Dataset entries:

▬▬▬

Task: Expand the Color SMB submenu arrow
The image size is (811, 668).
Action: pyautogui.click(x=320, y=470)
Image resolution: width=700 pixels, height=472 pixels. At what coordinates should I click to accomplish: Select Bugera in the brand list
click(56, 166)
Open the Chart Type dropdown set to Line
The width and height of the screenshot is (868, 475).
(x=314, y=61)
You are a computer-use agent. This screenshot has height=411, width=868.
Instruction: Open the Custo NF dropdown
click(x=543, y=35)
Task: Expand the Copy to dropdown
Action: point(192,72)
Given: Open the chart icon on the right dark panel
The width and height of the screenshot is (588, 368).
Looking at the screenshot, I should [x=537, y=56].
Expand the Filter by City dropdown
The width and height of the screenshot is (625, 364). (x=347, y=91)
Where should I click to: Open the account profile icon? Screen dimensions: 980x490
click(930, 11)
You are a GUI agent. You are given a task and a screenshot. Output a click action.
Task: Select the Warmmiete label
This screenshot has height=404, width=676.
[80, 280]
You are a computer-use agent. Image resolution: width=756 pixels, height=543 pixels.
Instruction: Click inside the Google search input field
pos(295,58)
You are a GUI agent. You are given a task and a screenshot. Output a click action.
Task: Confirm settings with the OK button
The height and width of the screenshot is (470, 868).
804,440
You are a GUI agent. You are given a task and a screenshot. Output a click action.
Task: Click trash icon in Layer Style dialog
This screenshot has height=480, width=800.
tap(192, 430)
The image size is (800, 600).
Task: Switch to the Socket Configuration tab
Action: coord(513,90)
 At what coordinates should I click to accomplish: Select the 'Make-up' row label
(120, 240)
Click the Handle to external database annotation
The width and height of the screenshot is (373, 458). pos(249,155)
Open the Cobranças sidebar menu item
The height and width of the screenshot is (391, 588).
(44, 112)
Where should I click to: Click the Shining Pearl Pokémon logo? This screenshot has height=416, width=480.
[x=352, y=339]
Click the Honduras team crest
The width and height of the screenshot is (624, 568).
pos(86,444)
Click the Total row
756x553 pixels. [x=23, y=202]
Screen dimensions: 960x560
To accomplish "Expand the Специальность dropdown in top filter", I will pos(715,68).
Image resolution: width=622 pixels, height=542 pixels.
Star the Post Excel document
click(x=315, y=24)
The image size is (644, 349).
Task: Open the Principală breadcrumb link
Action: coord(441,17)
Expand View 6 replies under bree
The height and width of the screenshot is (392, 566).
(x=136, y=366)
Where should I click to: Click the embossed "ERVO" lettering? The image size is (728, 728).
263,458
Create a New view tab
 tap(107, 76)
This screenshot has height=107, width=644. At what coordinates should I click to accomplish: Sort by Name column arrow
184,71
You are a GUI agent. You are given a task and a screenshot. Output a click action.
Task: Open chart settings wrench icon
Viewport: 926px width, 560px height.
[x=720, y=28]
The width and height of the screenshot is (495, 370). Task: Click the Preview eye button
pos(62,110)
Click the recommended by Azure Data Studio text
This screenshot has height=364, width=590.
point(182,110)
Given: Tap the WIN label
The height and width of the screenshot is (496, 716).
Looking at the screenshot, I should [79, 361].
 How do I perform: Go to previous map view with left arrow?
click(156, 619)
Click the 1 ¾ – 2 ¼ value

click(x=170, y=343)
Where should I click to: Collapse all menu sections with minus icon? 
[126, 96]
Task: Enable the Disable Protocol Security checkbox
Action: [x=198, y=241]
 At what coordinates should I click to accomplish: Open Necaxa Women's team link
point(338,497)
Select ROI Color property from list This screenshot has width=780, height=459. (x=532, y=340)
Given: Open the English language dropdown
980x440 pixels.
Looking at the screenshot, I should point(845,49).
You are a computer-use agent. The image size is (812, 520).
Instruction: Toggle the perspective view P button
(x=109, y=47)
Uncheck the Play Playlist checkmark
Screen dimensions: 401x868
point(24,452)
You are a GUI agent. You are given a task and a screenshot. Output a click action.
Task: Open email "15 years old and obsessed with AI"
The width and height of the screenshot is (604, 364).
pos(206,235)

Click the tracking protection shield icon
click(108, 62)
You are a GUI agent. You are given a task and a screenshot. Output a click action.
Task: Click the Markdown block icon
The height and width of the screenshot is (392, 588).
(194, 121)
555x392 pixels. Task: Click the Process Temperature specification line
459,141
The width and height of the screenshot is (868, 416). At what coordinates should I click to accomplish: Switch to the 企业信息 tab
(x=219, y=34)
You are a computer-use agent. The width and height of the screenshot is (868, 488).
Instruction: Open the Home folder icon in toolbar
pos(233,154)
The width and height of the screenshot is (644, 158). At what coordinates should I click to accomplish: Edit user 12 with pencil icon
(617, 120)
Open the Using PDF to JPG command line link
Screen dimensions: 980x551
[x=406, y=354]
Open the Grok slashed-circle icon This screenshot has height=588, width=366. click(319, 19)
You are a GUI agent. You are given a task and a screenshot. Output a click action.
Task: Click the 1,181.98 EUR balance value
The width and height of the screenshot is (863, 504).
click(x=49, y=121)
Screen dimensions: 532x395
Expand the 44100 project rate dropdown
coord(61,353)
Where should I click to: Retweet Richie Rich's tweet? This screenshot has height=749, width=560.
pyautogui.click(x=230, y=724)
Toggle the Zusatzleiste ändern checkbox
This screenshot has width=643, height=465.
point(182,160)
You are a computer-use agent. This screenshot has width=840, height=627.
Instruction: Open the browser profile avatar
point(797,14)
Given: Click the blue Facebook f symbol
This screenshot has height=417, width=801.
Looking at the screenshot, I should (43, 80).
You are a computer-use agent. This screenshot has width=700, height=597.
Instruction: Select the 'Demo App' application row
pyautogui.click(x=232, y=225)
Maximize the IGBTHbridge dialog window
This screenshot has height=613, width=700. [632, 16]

▬▬▬

*Description of the task*:
Stopping at the line containing "has height=411, width=868.", please repeat exactly every line from the very start of the entries, that line included, and nothing more.

*Output*:
Task: Expand the Color SMB submenu arrow
The image size is (811, 668).
Action: pyautogui.click(x=320, y=470)
Image resolution: width=700 pixels, height=472 pixels. At what coordinates should I click to accomplish: Select Bugera in the brand list
click(56, 166)
Open the Chart Type dropdown set to Line
The width and height of the screenshot is (868, 475).
(x=314, y=61)
You are a computer-use agent. This screenshot has height=411, width=868.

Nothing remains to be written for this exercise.